* _PASSAGE PROVIDED_:
□ □ □ □
The battery life thing is something I am still trying to get a solid handle on. I can't really say that I consistently get better mileage in ECO mode in every situation. There does seem to be a sweet spot with regards to cadence that seems to tax the motor/battery less, but I'm still trying to get that consistently figured out.



levity said:


> Issues: looking forward to being able to use the Mission Control App and having all the advertised features on the Blocks computer display.


The Mission Control capabilities on your 6.0 should be especially awesome. . . . . someday.

Thanks for the detailed write-up. Looking forward to more from you.


----------



## Giant Warp (Jun 11, 2009)

Nice pictures


----------



## levity (Oct 31, 2011)

A few more Vado pics, this time in the hills and valleys of California's central coast.

Figueroa Mtn road with poppies on hills in the background









View over the Santa Ynez Valley









Happy Valley Rd in Santa Ynez Valley









Chimney Rock Rd west of Paso Robles


----------



## Joshs475 (May 19, 2020)
□ □ □ □
* _WORK INSTRUCTIONS_:
Return the part of the e-bike forum thread that begins at the words "The battery life" and stops after "Blocks computer display.". Work only from the e-bike forum thread.
□ □ □ □
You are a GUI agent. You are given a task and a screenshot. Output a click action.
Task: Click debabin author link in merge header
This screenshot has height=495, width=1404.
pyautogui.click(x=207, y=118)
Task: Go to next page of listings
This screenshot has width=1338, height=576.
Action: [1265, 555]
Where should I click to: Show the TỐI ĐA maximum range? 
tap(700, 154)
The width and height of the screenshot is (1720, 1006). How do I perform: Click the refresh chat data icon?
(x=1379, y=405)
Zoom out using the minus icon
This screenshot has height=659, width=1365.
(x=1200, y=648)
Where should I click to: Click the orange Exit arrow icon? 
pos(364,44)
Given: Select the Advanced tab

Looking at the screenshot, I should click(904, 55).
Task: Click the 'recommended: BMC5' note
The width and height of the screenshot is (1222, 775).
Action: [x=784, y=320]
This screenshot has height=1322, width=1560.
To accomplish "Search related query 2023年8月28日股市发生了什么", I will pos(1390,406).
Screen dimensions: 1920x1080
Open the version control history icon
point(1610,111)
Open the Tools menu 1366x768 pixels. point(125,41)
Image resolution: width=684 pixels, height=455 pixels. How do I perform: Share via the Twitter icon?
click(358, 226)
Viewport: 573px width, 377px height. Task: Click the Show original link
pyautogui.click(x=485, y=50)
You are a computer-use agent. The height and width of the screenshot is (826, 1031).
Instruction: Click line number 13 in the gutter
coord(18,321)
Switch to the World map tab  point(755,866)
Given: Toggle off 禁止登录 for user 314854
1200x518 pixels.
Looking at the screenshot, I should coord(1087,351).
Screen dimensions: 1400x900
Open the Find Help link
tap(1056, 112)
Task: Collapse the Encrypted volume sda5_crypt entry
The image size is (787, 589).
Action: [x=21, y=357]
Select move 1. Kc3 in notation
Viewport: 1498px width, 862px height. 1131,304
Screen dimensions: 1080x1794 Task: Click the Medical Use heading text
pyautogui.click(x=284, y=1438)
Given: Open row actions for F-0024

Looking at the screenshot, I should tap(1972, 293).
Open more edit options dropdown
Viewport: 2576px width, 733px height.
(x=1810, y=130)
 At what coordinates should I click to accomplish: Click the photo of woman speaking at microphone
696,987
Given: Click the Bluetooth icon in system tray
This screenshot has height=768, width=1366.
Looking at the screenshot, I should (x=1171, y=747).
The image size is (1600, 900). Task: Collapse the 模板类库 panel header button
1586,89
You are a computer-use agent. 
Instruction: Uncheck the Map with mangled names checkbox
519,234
□ □ □ □
* _SOLVED EXERCISE_:
The battery life thing is something I am still trying to get a solid handle on. I can't really say that I consistently get better mileage in ECO mode in every situation. There does seem to be a sweet spot with regards to cadence that seems to tax the motor/battery less, but I'm still trying to get that consistently figured out.



levity said:


> Issues: looking forward to being able to use the Mission Control App and having all the advertised features on the Blocks computer display.